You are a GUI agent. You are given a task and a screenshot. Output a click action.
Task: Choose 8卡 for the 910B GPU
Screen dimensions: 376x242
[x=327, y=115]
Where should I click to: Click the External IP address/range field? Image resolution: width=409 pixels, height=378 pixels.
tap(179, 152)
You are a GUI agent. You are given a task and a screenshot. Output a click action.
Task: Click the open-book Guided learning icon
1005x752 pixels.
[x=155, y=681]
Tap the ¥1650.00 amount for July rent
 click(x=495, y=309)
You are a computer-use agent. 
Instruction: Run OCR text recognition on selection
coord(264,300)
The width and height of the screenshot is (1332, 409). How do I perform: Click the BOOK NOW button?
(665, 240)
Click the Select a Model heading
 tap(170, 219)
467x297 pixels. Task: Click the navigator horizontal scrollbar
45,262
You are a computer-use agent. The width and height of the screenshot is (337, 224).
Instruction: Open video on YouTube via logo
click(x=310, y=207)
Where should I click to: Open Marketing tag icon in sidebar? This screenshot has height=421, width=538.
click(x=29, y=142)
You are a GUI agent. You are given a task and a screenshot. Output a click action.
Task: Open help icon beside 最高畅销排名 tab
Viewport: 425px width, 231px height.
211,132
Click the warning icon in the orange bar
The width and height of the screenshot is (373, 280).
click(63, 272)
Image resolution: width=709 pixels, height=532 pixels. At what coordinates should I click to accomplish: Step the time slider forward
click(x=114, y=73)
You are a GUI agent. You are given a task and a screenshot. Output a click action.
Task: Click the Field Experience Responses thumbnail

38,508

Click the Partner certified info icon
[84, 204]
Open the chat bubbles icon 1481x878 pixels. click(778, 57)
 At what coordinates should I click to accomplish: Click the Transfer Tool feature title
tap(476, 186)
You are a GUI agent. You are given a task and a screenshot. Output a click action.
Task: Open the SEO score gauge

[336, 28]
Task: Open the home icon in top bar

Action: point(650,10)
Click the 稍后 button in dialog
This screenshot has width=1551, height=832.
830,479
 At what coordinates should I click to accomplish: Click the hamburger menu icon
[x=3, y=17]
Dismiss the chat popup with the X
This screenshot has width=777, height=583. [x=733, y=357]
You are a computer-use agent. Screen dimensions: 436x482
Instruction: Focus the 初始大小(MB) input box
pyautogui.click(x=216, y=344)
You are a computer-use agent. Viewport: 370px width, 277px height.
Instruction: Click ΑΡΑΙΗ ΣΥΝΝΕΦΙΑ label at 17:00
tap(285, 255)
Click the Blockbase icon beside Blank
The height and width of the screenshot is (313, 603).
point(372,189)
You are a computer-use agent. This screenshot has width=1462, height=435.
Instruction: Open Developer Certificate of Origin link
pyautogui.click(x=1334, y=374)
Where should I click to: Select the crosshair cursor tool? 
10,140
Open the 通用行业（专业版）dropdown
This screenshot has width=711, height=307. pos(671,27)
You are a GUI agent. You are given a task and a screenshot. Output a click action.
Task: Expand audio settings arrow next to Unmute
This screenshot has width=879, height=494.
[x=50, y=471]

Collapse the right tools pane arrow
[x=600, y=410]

● ● ● ● ● ● ●

From the material above, gather all lines that include the string "computer" and copy them.

▶ [SOLUTION FOR THIS PROBLEM]:
You are a computer-use agent. 
You are a computer-use agent. The width and height of the screenshot is (337, 224).
You are a computer-use agent. Screen dimensions: 436x482
You are a computer-use agent. Viewport: 370px width, 277px height.
You are a computer-use agent. This screenshot has width=1462, height=435.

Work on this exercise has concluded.